Sorry for the delay in posting. I have no reason for it, except pure laziness. I had a .2 loss on Friday, which was good (a loss is a loss) but I think the whole being within 5 pounds of 200 is getting old. I just want to get there! Slow losses are good, I need to be less impatient. I know what I can do better. If I'm being honest with myself:
-I've been cheating. A lot. Little handfuls here, a couple of chips there. A cookie or two that "don't count". It all counts. I've been lying to myself. Why, you ask? I mean, I've lost 53 pounds, I have been on Weight Watchers for over a year now. Why go back to my initial ways and miscalculate things?
Over the weekend I did a lot of thinking. I've realized that the WW program is awesome. I love all it has helped me accomplish. I also realize that it makes me crazy sometimes, which makes me resent it. Especially lately all I've wanted to do was eat what I've wanted and enjoy my life. And I can, but WW does limit that significantly. Which leads to me getting burnt out, and denying my bad behavior. I'm one step away from sneaking donuts again. Which while these little cheats are normally tasty, are they worth it? I want to get below 200, and hit my goal weight. And the way to do that isn't to cheat, and purposely misjudge.
So I'm not going to mention my May goals, because I haven't been honestly following the plan. Did I limit my desserts, and hit my AP goals? sure. But I got lazy with pretracking, and lied to myself, which is a big enough fail to overcome those two plusses.
So June 1st, fresh start, here are my goals for the month :
-Make Tracking A Priority. Every bite, every taste. Before it goes into my mouth, I want to think about whether I want to count those points or not
-Earn 150 APs by July 4 This is a WW board challenge, but I think it'll be a great motivator
-Hit 200 by July 4th Weekend. I'm 4.8 away. It'll be my main motivator to stay on track over my mini vacation
-Focus on Hunger Signals over wants, and portion control! I need to start training myself to stop when I'm done. I want to be able to list at least 3 times I accomplish this
-Run a 5K- Even if its not the milton one. I'm a little turned off by the milton one, mainly because of what I found out last Wednesday night.

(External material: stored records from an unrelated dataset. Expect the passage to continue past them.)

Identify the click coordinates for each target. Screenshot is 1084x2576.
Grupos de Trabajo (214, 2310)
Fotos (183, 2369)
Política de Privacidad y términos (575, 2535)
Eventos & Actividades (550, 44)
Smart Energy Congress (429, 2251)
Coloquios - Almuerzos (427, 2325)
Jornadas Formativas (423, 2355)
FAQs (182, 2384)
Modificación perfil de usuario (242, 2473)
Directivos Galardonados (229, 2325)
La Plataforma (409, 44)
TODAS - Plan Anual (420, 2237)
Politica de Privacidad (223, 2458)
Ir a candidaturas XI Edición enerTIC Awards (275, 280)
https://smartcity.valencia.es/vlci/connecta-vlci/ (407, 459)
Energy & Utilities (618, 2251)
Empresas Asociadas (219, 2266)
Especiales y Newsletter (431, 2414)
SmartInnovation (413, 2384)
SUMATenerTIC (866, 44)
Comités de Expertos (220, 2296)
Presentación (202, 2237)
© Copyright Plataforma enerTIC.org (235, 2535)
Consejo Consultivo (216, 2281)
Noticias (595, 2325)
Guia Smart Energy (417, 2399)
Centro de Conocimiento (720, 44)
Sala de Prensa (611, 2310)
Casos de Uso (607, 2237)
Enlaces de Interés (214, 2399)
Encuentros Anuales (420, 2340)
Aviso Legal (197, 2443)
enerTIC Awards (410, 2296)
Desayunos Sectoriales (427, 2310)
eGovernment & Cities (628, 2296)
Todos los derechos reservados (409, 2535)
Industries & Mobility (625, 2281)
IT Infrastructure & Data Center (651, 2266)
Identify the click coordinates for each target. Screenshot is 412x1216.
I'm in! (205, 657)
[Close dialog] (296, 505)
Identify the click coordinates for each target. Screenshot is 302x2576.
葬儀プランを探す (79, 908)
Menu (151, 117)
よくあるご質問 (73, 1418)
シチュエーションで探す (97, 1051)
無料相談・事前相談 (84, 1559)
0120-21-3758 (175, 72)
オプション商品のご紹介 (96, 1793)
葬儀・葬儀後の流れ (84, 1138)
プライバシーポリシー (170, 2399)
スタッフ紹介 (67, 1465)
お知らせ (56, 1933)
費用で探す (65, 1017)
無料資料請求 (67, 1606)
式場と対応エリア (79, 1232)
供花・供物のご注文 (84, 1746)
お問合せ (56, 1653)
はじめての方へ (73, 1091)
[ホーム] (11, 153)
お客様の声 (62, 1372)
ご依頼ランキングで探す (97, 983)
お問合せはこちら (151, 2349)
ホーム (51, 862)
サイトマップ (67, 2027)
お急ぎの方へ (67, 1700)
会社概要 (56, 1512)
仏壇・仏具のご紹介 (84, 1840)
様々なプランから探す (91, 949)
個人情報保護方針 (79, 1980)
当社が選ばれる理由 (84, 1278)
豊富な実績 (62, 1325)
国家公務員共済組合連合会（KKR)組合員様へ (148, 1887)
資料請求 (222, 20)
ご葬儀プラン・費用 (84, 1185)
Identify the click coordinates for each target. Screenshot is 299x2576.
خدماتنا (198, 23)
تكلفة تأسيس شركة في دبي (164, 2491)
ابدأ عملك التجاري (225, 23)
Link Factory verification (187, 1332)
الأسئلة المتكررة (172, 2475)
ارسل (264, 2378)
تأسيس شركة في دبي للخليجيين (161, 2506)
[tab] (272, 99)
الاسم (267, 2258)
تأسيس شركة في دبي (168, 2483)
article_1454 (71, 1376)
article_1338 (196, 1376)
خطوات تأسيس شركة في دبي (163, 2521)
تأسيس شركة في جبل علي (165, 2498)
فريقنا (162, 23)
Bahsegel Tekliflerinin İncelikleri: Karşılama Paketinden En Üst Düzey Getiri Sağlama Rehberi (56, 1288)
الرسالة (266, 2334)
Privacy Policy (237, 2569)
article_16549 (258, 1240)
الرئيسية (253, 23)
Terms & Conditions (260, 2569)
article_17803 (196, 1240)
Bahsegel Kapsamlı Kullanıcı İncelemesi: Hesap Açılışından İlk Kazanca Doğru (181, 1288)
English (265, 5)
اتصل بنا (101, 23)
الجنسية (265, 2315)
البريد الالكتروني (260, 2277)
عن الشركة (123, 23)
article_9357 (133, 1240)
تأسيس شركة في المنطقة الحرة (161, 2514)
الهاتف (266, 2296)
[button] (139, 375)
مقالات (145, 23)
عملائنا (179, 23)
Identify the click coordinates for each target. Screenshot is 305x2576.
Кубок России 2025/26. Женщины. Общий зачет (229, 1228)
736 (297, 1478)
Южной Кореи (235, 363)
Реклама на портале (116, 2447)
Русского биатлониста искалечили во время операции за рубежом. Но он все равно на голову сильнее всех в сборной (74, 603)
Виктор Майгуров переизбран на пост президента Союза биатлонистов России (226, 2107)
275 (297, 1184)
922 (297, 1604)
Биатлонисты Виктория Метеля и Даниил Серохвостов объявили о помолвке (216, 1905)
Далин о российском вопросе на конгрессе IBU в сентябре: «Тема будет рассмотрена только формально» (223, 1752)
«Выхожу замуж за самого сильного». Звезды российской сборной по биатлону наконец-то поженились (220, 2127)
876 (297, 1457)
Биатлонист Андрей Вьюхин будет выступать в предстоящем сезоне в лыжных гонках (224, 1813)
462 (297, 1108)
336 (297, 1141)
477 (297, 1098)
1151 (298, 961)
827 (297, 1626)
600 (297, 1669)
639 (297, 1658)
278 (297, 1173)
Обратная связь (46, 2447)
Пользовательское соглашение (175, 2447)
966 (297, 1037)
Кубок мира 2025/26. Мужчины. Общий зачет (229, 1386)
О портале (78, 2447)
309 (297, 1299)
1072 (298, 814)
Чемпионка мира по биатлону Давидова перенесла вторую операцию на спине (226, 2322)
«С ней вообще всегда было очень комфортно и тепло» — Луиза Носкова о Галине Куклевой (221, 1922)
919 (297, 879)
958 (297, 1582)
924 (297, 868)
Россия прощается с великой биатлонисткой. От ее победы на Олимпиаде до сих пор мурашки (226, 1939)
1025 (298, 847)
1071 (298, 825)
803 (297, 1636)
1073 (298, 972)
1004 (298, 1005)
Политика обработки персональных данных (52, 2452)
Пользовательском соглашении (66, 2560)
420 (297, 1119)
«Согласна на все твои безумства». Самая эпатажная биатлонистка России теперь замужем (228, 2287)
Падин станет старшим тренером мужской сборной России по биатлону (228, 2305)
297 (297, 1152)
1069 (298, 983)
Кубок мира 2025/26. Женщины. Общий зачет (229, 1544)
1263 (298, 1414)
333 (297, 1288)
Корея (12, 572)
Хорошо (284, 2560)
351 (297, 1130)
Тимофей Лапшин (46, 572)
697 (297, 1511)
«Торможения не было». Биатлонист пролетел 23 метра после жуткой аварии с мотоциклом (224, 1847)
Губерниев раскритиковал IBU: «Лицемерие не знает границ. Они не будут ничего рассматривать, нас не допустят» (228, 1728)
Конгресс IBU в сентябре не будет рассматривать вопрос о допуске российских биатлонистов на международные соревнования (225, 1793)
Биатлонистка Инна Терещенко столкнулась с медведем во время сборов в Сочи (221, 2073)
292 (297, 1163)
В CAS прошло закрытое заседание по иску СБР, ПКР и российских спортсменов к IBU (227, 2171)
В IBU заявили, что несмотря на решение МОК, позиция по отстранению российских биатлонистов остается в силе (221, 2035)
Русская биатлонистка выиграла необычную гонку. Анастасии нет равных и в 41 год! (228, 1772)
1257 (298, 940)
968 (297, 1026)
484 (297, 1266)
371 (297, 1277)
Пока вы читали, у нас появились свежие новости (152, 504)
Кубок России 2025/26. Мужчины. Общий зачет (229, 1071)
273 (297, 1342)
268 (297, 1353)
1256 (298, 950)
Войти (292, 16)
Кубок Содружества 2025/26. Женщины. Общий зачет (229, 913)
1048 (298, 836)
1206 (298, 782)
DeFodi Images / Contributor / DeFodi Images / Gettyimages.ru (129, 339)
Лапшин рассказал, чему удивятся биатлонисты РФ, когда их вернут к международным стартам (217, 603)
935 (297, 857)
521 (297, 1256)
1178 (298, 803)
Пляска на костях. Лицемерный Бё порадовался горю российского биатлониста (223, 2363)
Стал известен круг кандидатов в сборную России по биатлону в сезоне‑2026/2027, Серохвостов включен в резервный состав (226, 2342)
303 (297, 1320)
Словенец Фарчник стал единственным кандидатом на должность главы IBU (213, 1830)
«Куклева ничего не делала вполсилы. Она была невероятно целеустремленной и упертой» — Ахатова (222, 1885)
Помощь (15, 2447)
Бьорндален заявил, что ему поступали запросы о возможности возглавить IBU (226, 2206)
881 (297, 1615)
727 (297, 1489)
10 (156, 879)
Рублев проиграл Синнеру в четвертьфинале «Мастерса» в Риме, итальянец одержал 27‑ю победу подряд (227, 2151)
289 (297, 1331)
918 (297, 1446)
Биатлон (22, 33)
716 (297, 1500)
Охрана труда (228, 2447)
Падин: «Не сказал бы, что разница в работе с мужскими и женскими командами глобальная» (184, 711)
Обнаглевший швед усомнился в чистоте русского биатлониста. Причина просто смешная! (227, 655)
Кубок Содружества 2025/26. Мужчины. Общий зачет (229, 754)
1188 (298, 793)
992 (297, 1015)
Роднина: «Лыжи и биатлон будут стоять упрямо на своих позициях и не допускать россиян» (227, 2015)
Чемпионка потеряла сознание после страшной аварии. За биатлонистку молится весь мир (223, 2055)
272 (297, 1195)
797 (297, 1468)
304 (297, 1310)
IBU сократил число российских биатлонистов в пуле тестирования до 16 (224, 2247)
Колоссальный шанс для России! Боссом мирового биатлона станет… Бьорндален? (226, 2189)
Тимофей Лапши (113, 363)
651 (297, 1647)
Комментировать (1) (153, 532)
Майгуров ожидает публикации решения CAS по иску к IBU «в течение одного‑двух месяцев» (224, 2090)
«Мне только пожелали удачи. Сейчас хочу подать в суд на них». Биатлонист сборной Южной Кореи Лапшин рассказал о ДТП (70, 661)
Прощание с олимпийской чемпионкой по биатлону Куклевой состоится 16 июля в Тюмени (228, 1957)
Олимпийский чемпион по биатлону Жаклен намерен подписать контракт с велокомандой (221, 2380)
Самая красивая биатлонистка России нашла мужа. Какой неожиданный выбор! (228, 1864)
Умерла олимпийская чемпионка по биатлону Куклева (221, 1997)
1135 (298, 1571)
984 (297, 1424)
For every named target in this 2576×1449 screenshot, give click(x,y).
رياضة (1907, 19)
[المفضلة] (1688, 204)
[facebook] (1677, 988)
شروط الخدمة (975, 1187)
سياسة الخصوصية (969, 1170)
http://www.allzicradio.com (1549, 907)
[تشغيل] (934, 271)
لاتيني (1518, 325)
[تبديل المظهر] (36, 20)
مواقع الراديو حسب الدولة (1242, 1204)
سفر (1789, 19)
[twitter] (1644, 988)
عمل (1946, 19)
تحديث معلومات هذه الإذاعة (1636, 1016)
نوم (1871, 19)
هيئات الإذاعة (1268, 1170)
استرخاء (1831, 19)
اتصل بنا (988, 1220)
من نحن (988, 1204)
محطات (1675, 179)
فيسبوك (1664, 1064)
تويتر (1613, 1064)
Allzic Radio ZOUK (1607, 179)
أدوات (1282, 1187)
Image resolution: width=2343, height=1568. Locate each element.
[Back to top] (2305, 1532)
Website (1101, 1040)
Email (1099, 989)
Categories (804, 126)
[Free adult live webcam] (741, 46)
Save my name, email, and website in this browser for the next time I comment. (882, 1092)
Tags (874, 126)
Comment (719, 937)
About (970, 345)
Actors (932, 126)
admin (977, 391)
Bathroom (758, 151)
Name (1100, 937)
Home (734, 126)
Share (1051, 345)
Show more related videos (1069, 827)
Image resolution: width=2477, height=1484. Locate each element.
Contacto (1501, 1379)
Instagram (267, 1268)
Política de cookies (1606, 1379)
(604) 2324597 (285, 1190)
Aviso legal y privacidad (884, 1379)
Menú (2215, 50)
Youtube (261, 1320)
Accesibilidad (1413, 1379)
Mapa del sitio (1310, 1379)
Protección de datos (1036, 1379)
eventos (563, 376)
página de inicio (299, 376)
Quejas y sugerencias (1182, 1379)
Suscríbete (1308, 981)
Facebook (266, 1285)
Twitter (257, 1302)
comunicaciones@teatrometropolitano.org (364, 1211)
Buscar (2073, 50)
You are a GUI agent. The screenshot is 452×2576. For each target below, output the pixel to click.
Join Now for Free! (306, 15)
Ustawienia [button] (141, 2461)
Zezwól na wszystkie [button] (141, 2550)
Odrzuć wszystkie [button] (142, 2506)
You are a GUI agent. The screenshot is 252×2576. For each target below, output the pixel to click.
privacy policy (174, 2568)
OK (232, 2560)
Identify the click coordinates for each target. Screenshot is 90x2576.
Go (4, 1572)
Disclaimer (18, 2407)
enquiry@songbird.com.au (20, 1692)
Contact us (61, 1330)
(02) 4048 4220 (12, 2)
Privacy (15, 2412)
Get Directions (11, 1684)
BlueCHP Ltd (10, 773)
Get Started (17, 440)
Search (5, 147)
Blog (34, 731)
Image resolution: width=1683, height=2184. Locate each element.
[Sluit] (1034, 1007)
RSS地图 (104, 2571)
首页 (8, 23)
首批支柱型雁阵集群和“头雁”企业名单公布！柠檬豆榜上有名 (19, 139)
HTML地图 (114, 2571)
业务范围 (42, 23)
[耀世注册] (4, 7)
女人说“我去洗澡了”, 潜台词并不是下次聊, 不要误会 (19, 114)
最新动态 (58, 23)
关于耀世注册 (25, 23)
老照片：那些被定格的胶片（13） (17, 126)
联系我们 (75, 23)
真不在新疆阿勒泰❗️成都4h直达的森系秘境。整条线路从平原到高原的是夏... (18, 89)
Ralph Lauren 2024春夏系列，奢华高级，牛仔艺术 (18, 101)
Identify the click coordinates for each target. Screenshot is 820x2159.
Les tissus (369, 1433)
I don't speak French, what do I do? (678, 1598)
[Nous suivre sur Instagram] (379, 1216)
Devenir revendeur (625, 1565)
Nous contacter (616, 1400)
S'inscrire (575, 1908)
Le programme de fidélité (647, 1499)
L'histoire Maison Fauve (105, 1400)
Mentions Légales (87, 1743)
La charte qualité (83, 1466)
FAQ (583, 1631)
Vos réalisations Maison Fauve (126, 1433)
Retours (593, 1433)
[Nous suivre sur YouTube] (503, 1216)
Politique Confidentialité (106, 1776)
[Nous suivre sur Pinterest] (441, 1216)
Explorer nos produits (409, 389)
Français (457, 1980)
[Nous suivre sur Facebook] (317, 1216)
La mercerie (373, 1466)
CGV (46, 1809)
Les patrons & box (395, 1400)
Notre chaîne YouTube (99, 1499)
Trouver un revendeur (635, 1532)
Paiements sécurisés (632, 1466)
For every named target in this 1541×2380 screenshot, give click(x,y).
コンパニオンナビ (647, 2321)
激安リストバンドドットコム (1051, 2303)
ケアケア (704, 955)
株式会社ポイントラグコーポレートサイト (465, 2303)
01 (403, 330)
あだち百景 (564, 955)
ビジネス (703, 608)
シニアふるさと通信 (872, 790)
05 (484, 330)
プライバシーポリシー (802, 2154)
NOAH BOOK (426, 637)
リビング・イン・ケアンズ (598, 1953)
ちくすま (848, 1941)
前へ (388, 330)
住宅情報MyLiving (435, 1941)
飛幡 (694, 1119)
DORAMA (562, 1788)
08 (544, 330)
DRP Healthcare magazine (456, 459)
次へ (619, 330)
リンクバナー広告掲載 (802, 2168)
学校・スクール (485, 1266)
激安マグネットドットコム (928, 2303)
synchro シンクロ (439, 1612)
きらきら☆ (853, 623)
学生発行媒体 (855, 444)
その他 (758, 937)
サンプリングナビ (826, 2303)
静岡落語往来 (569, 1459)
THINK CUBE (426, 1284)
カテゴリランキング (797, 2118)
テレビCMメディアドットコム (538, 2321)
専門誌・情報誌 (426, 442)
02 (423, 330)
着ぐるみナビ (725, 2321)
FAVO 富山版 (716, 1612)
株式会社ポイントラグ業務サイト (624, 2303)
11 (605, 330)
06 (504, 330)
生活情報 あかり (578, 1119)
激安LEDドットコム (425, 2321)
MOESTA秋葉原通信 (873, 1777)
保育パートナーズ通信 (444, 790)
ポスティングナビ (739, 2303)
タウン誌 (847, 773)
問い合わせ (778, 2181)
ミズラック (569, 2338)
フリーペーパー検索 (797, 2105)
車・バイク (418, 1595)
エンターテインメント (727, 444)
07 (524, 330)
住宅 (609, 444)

Let me share. Apparently when my friend J posted a link to the Milton road race on my wall, 2 of M's friend's girlfriends (who I'm friendly with) decided they wanted to do it too, with their bfs. But didn't include me in that, just decided that they were going to do it together.
So imagine my surprise when one of them a few weeks ago mentioned how "excited" she was for the race. I was racking my brain thinking "did I mention it? Did I invite her?" I should mention that this girl is slightly crazed. She is extremely competitive with others with her weight loss and exercise (oh you didn't work out today ? I ran 3 miles. One of those), which stems from insecurity which is why I don't let it bother me normally. But with a 5K, I'm already insecure with my running. I'm not fast, I've had knee problems, and I know that if I run it with people other than M and my friend J (and my sisters), I'll be constantly thinking others are pitying me. Which I don't want.
I even got a taste of that. the competitive one was talking about it, and saying how she's had knee pain lately but she'll "power" through that. I mentioned that last time we walked a lot of it and still finished in 42, her response? "yea I want to do well so that's not an option". Fan-freaking-tastic. That is why I was slightly annoyed that they decided the 4-6 of them were going to do the race. I want to be proud of my achievement, not put down afterwards (she'll either make a comment about how awesome she did or how crappy she did, which will probably still be faster than me). It's silly, it's an open race and free for everyone, but I just felt like deciding to tag along without even asking or mentioning it to me is kind of rude, and put a taint on what would have been a fun race. But whatever, it'll be a big crowd, I may not even see them, you know?
I just hate people who compete with their friends. It's supposed to be fun, not a chance to put others beneath you. But whatever. I'll deal, and I do want to run it, I've come so far.
Some quick highlights of Memorial Day:
- I started my "think before eat" campaign, and honestly, I did well with it! I tracked everything, including the one chicken wing I stole from M's plate :-)
-I ate wholesome foods all weekend. Some highlights-Fish, Fish tacos, chicken stir fry, steak kabobs, a burger with salad. Filling without the massive calorie intake.
-I did drink Friday and Sunday. But I resisted drunk eating (even though I really wanted to), so my point damage wasn't terrible.
-I ran 3.8 miles in 55 minutes (including a warm up and cool down) on Thursday night. It was slightly muggy but felt awesome! I took 2 30 second breaks, and felt unstoppable afterwards.
- I went for a 2.5 hour hike with M and 2 of my sisters on Monday. We started out with an easy loopy trail, and then did a more intense rocky trail to the top. It was intense, My heart rate was sky high through the rocky part, but it was awesome at the end :-)
All in all, a good weekend :-) I enjoyed myself without being crazy, and for that alone I am pleased with my efforts.